I use conditioner but I dilute it to a 'creme rinse' just to avoid tangles and matts because I keep Molly's jacket very long! I use it only on her jacket and TK.


----------



## maddogdodge (May 29, 2015)

Sounds like its really a personal preference thing. Will try with conditioner and without with my new pup and see what works best for him 

Thanks for the replies!


----------



## Poodlebeguiled (May 27, 2013)

When you have a nice, long, fluffy coat, brushing it when it's completely dry can break it so a spray of some sort, even water...a mist is good to use. I didn't use anything when I was preparing my dog for a show because you just spent a loooong time drying it just so and you don't want to mist it. lol. But for in between times, it will help keep the coat from breaking. And of course, always brush out all the tangles _before_ bathing.


----------



## CharismaticMillie (Jun 16, 2010)

maddogdodge said:


> I'm sure this has been asked before, but i can't find it, sorry!
> 
> I'm getting my first Spoo soon (So excited!!  ) I've been gathering all the supplies I need.
> 
> ...


It's not true. I use diluted conditioner in my poodles' coat for maintenance baths. I do often skip the conditioner (except in ears) for show baths or if I'll be doing a lot of scissoring.


----------



## Khaleesiandthepoms (Feb 25, 2014)

Unfortunately so far my spoo did not develop her mother or father's lovely harsh curly show coat so she is somewhat soft coated and I use a leave in conditioner about 70% of the time to keep the matting at bay.


----------



## farleysd (Apr 18, 2011)

I am one of the ones in favor of conditioners. One thing I have learnt over the years, different conditioners for different dogs, as well as different conditioners for different climates. I use to swear by a very popular conditioner years back it was great on my reds and apricots, but once I purchased a white girl, she matted up very quickly with that conditioner. I use a light conditioner on a moist coat and a heavy conditioner on a dry coat.


----------



## Indiana (Sep 11, 2011)

Oh gosh i use lots of conditioner. I live on a big rural property so the poodles are always playing in the snow and in and out of places with straw and brush. You know that super heavy conditioner that comes in tubes (for women)? I use that on them! I also use Cowboy Magic (made for horse tails and manes) and Santa Fe detangler (also made for horses). I have also used hot oil treatments made for humans, which is probably the best thing ever for detangling. I would say, yes; conditioner does flatten the coat. But if you have a dog that is very active and mats easily, it's really worth using!! I bathe them every week or every 2 weeks, and Indy is in a continental clip right now. If it is flattening her coat, you couldn't really notice; however, she does have lots of coat.


----------



## animalcule (Apr 19, 2015)

Depends on the dog/coat I guess and what you're trying to achieve. My Poodle cross has an extremely curly coarse coat that I usually keep clipped between 1-4" and I condition it just because it makes it feel softer and nicer, haha.


----------



## Renai (Dec 29, 2015)

I'm baffled by some of the conditioner hate! Having curly hair myself, I did a lot of research on caring for human curls. The right conditioner is an absolute must, and I will never ever not use conditioner on a poodle.

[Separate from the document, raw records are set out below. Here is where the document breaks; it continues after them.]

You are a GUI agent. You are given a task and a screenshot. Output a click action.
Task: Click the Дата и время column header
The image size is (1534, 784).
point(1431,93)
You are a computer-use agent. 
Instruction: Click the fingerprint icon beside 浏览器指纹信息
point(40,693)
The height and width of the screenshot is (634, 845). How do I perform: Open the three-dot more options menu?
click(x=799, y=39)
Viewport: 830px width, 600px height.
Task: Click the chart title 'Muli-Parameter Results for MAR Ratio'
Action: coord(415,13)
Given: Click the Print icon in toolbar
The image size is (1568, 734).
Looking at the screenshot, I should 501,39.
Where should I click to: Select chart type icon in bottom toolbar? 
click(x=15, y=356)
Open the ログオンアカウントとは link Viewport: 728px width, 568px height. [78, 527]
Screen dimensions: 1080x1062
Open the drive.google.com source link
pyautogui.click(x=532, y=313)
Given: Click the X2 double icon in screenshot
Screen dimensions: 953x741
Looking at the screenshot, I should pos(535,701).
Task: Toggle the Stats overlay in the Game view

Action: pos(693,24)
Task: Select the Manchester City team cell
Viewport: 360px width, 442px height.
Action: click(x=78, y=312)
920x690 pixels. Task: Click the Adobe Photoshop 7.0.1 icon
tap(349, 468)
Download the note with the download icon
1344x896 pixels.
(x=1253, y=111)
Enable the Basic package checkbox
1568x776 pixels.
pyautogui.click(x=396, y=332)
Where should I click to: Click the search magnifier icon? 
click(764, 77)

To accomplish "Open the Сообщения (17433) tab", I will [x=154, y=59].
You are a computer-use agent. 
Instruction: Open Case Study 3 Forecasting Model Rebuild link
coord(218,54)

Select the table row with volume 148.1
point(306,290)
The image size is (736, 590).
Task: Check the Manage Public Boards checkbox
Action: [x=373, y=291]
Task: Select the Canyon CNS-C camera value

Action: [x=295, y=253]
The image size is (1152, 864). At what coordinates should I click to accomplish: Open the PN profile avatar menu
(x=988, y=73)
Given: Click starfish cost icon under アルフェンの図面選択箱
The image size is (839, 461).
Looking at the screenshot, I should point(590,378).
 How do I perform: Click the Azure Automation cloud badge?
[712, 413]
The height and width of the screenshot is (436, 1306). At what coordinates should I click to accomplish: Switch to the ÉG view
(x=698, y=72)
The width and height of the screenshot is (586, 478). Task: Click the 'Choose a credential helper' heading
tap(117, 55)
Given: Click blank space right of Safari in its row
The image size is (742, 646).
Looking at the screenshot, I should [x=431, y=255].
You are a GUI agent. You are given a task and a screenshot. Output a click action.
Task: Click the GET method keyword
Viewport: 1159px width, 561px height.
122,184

I have noticed that some dog conditioners don't list their products - like hell I'd ever buy that! Because there are a lot of ingredients that go into effective conditioner for textured hair, and not all textured hair needs all of them. It can take people with textured hair years to figure out what ingredients they need and need to avoid and when and in what weather.

The ones I always pay attention to for myself (and so far I'm using my products on my spoo, but he's got puppy coat, so we'll see how that goes in the future):

Quats (This is in a nutshell what a conditioner IS)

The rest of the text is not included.